I called it like this:
procedure TPythonEngine.Execute(const Code: PAnsiChar; const globals, locals: IPyDictionary);
var
retval: PPyObjectRef;
begin
retval := PyRun_StringFlags(Code, Py_file_input, globals.Ref, locals.Ref, nil);
CheckError(Assigned(retval));
DecRef(retval);
end;
I passed exit() in via the Code argument, and empty dicts in globals and locals. retval comes back nil and CheckError is my function to extract tracebacks.
I know we looked at way back when we first embedded Python. I honestly don't recall the details. I think some part of the decision will be my own fastidiousness to have total control over everything, and as you know P4D has a huge range of functionality. We only scratch at the surface of what P4D can do.
Our usage is a finite element structural engineering code which allows users to customise some parts of the calculation and post-processing by calling Python code that they provide. So we just need to create instances, populate attributes, and call the user function passing in those instances. Then we need to read out the attributes from those instances after the user script has run. It's such a tiny part of what P4D offers, that we just did it ourself.

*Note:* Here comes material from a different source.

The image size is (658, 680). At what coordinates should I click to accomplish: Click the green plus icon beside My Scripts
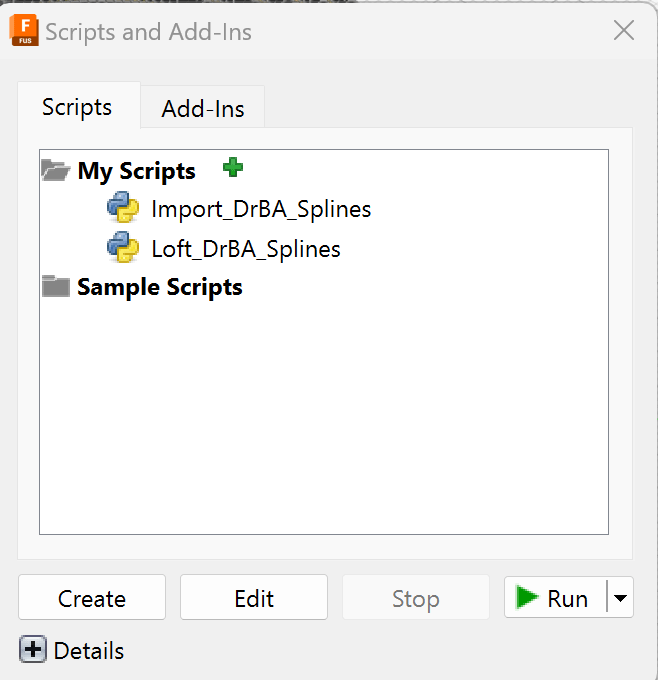(233, 167)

The way our wrapper exposes Python is much closer to the metal than P4D I believe. We use interfaces to wrap Python objects, and because they are also reference counter, that fits really nicely with the Python ref count. When our implementing wrapper objects are destroyed (because the Delphi ref count goes to zero), we just call Py_DecRef on the underlying Python object. I seem to recall that in P4D client code you sometimes have to deal with the Python ref code, but we've been able to hide that from our client code.
Anyway, embedded Python is a truly remarkable achievement, and P4D is clearly a fantastic library. Our software would be far poorer without embedded Python.